James Hughes is the producer of the public affairs program, Changesurfer Radio, and the Executive Director of the World Transhumanist Association. He lives in Willington, Connecticut.

Also if your interested in the kind of books I’ve been posting but you don’t want to spend so much money trust me I understand! Here’s a cheap book it’s actually more of a booklet than a book I found out after I bought it myself years ago but it covers alot of the general main ideas or at least similar ideas of the books I’ve been posting.


What happens when machines become smarter than humans? Forget lumbering Terminators. The power of an artificial intelligence (AI) comes from its intelligence, not physical strength and laser guns. Humans steer the future not because we’re the strongest or the fastest but because we’re the smartest. When machines become smarter than humans, we’ll be handing them the steering wheel. What promises—and perils—will these powerful machines present? Stuart Armstrong’s new book navigates these questions with clarity and wit. Can we instruct AIs to steer the future as we desire? What goals should we program into them? It turns out this question is difficult to answer! Philosophers have tried for thousands of years to define an ideal world, but there remains no consensus. The prospect of goal-driven, smarter-than-human AI gives moral philosophy a new urgency. The future could be filled with joy, art, compassion, and beings living worthwhile and wonderful lives—but only if we’re able to precisely define what a “good” world is, and skilled enough to describe it perfectly to a computer program. AIs, like computers, will do what we say—which is not necessarily what we mean. Such precision requires encoding the entire system of human values for an AI: explaining them to a mind that is alien to us, defining every ambiguous term, clarifying every edge case. Moreover, our values are fragile: in some cases, if we mis-define a single piece of the puzzle—say, consciousness—we end up with roughly 0% of the value we intended to reap, instead of 99% of the value.
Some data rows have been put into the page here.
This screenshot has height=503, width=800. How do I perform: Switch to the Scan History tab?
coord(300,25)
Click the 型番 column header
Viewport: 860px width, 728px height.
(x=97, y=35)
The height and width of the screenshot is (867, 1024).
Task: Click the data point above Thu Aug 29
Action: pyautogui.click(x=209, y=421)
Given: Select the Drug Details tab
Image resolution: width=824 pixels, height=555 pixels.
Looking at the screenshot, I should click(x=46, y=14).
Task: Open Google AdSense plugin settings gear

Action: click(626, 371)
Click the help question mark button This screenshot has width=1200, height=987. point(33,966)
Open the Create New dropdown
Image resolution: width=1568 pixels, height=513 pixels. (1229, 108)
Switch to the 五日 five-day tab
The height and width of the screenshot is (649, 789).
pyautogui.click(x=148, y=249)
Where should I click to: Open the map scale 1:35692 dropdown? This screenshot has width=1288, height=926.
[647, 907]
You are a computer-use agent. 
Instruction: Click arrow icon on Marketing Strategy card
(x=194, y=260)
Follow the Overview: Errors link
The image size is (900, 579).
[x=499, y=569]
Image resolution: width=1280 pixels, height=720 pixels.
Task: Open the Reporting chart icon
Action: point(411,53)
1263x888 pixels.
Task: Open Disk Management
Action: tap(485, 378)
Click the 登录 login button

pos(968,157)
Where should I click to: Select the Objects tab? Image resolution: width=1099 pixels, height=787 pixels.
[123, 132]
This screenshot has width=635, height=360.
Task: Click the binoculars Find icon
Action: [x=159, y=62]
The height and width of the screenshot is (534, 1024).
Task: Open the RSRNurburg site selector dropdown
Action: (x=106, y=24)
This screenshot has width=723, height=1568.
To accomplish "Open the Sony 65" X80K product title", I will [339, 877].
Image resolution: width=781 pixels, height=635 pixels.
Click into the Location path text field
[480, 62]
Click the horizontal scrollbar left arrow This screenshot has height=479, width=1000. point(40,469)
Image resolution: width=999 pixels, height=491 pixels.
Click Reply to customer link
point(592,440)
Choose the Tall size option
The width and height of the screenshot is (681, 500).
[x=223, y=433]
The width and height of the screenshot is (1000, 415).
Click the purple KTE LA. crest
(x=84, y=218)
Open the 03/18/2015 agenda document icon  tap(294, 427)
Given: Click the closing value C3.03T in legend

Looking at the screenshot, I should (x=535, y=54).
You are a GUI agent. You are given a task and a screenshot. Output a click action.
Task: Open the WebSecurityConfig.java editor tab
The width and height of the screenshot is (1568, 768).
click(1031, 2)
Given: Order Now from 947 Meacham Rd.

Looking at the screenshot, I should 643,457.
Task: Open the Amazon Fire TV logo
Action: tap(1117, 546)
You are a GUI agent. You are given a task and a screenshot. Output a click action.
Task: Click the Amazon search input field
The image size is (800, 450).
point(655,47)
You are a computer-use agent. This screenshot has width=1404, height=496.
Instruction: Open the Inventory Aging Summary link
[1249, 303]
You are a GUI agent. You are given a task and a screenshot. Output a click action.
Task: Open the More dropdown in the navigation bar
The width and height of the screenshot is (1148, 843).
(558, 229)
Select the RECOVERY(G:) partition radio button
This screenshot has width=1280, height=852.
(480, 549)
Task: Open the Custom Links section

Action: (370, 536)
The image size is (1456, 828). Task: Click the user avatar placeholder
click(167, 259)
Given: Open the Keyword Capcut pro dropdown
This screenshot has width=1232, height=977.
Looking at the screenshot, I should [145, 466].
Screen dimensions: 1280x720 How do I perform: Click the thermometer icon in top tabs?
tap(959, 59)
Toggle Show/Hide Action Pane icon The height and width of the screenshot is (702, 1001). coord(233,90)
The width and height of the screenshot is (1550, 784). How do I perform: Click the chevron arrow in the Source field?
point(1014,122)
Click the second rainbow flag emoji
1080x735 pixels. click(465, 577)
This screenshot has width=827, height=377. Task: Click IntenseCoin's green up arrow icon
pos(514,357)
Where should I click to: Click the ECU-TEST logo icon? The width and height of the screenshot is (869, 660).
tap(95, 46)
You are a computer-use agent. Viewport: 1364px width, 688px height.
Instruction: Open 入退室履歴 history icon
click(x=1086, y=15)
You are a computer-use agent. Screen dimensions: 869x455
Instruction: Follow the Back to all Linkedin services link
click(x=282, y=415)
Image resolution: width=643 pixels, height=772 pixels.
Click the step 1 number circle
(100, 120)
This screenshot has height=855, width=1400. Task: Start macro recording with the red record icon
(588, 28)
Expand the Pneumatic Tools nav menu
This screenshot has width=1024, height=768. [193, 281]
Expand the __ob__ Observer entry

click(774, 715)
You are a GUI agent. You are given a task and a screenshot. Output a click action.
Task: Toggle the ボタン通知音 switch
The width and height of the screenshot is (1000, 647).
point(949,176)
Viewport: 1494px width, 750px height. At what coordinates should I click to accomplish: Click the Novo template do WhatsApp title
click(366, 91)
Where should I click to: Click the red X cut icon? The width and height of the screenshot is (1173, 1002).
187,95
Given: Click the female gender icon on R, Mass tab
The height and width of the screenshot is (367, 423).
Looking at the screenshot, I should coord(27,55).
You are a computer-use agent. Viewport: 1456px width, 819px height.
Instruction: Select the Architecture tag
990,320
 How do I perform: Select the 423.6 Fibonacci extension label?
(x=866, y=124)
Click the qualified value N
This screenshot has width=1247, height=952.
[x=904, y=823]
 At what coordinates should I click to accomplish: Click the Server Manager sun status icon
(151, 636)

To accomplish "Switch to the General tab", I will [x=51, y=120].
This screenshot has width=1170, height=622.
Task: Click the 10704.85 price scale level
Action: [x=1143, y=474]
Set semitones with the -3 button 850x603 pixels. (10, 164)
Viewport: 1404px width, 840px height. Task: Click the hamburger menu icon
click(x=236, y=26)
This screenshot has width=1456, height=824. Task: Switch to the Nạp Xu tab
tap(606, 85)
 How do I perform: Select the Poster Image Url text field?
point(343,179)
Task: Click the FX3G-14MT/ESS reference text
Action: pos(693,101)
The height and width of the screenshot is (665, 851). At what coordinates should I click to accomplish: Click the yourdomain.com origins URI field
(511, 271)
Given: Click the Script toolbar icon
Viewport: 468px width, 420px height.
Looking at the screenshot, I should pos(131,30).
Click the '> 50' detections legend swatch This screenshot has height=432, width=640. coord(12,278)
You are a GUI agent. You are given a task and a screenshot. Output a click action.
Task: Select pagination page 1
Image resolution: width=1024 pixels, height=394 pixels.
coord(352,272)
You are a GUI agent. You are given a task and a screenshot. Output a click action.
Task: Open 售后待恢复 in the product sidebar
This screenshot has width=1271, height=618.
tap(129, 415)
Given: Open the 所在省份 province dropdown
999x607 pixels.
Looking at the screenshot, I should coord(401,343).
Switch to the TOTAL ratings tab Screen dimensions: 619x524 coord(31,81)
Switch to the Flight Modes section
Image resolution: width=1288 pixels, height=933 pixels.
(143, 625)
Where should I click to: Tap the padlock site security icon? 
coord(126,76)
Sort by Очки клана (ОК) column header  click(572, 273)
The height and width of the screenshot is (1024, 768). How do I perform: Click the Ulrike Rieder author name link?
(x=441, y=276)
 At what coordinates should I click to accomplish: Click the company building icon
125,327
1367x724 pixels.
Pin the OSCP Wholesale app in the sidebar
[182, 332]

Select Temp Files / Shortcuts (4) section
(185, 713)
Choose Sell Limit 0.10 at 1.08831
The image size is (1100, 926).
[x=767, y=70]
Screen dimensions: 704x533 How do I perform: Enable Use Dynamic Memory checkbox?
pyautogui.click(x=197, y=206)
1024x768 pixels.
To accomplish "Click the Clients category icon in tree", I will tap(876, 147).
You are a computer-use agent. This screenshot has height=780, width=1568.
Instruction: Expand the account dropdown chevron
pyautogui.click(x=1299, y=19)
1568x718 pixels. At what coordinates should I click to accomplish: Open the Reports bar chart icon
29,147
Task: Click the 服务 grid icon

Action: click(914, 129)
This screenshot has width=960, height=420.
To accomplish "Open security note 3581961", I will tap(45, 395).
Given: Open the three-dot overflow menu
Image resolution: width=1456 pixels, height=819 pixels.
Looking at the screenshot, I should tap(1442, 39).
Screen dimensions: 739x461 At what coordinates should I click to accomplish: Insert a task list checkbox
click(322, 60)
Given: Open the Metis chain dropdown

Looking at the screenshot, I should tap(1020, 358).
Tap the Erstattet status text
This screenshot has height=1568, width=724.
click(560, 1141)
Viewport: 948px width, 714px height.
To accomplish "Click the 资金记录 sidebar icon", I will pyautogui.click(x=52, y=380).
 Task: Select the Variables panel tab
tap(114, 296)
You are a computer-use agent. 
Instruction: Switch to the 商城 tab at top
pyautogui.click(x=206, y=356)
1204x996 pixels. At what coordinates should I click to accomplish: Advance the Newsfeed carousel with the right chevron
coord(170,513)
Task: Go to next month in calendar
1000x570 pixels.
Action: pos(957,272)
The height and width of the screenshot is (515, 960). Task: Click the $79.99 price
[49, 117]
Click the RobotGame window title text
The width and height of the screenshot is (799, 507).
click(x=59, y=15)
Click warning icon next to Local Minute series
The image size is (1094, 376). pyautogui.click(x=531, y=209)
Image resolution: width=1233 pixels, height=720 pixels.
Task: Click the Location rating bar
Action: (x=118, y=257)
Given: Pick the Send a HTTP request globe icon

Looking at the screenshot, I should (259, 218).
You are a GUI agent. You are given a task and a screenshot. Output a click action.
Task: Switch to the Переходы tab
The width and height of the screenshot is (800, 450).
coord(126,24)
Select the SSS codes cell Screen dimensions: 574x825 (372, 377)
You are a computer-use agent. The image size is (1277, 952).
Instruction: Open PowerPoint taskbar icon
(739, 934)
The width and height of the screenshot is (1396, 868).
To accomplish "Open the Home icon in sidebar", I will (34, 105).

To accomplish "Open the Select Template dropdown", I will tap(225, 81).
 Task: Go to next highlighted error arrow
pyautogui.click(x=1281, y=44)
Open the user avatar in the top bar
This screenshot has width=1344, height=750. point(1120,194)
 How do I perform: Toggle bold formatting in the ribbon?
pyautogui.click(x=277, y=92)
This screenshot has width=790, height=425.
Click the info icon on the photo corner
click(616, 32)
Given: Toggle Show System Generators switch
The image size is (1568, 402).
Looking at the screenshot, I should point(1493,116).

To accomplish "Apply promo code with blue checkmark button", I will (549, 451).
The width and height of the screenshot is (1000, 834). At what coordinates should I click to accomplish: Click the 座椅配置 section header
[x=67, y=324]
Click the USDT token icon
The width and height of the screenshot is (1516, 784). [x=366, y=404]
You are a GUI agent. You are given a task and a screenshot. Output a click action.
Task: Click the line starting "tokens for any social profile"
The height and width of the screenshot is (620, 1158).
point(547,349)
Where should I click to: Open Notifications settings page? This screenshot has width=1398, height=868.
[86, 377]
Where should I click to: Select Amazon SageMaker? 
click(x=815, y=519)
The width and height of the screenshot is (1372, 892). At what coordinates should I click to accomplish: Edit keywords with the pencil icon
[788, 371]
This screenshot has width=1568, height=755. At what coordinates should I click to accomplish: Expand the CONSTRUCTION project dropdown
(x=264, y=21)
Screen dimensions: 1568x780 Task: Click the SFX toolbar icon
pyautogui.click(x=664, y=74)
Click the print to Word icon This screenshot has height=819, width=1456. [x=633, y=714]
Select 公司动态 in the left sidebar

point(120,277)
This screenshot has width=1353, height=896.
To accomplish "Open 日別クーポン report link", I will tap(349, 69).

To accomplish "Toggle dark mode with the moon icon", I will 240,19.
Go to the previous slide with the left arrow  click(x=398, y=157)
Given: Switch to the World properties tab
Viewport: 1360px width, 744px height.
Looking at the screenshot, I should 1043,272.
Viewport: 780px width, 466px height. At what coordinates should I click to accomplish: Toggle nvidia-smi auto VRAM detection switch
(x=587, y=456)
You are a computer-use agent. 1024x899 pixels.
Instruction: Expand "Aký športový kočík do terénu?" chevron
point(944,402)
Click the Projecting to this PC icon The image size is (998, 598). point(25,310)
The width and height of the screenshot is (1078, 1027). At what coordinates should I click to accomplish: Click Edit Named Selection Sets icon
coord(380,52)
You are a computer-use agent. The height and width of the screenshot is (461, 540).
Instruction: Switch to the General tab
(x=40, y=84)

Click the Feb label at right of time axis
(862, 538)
Though an understanding of the problem is only beginning to spread, researchers from fields ranging from philosophy to computer science to economics are working together to conceive and test solutions. Are we up to the challenge? A mathematician by training, Armstrong is a Research Fellow at the Future of Humanity Institute (FHI) at Oxford University. His research focuses on formal decision theory, the risks and possibilities of AI, the long term potential for intelligent life (and the difficulties of predicting this), and anthropic (self-locating) probability. Armstrong wrote Smarter Than Us at the request of the Machine Intelligence Research Institute, a non-profit organization studying the theoretical underpinnings of artificial superintelligence.